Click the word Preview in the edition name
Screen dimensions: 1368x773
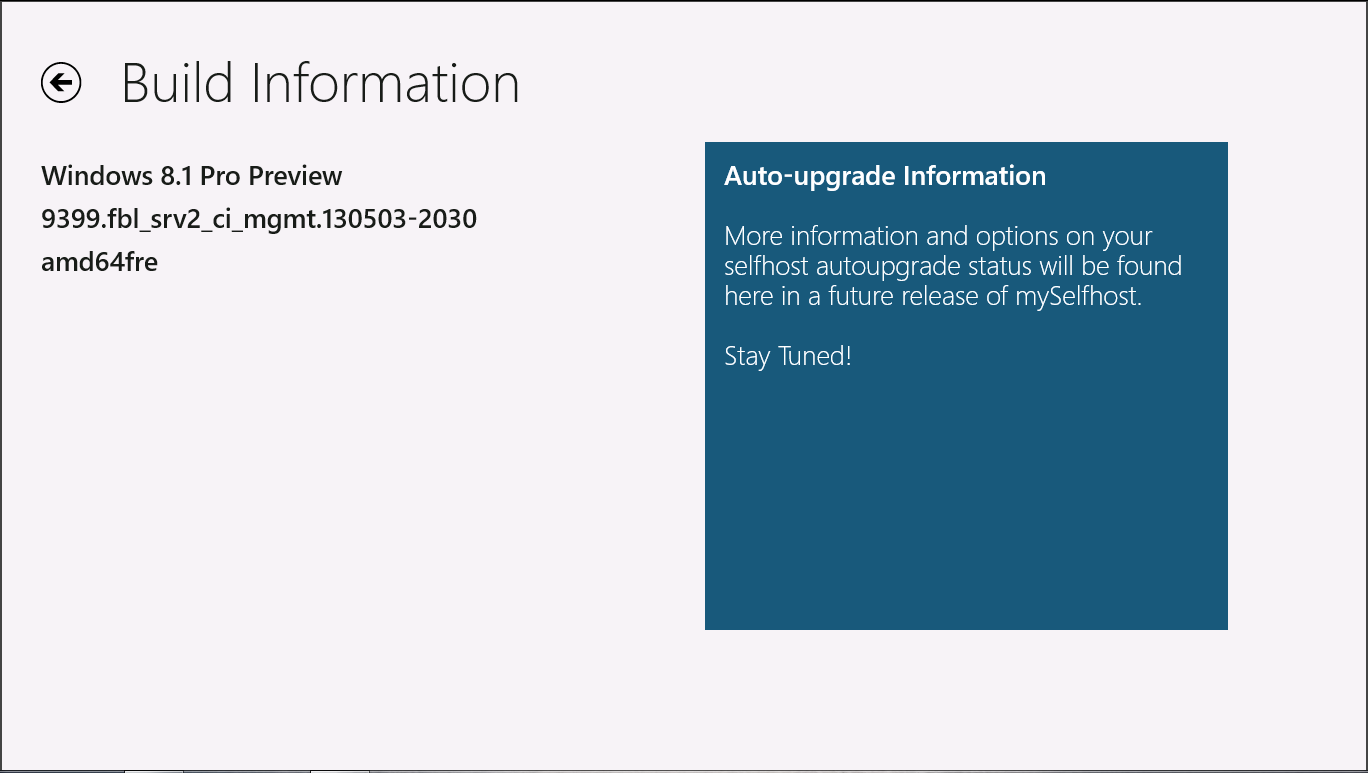point(295,176)
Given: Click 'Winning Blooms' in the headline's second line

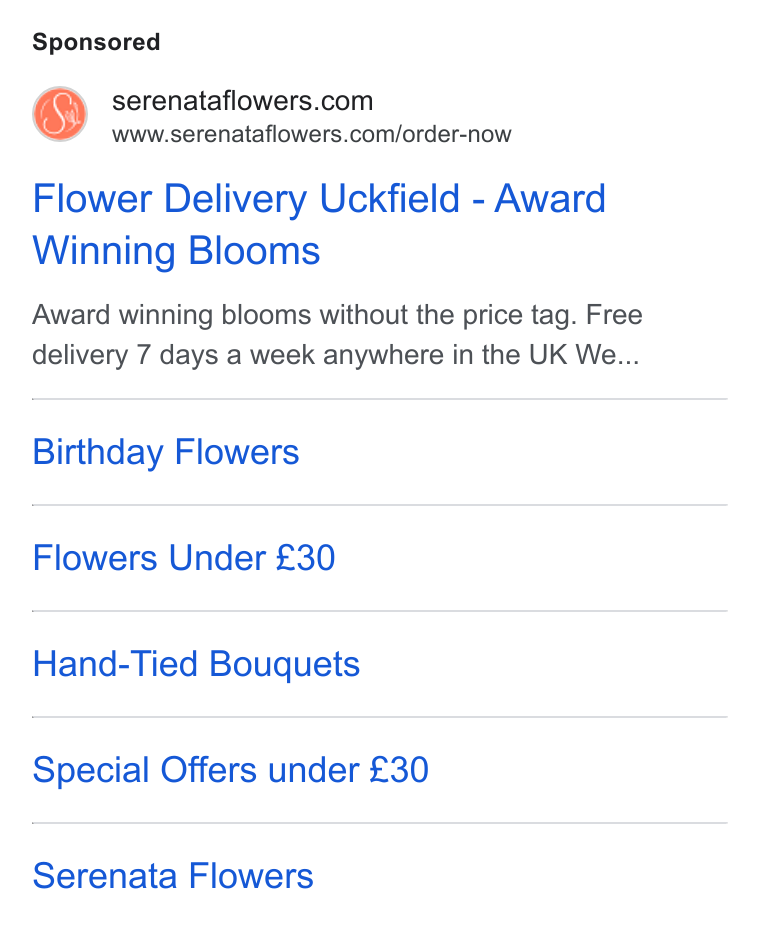Looking at the screenshot, I should pyautogui.click(x=176, y=250).
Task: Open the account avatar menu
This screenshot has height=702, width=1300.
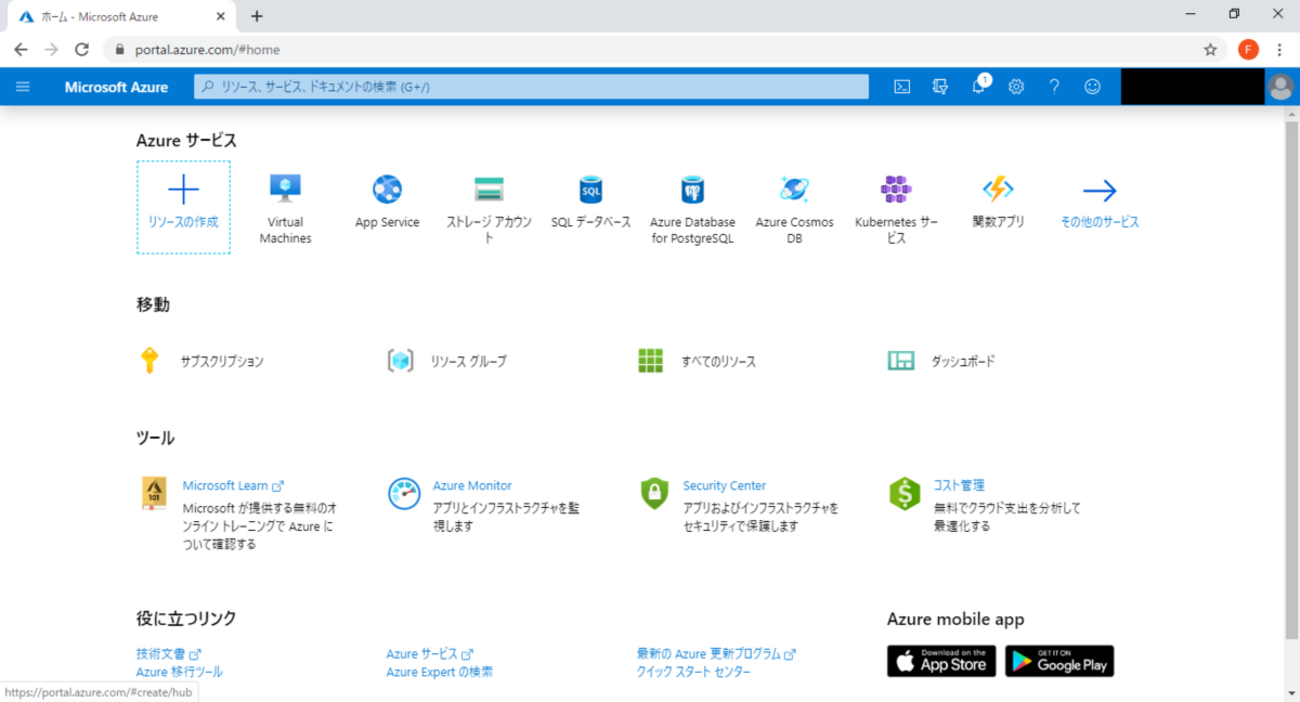Action: 1280,87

------------------------------------------------------------------------

Exercise prompt
Only the lines from the one containing "Screen dimensions: 1368x773" through the last line of the data belong in the copy, both included and reproduced exactly. Pictures do not.

Exercise response
Screen dimensions: 1368x773
point(295,176)
Given: Click 'Winning Blooms' in the headline's second line

Looking at the screenshot, I should pyautogui.click(x=176, y=250).
Task: Open the account avatar menu
This screenshot has height=702, width=1300.
Action: 1280,87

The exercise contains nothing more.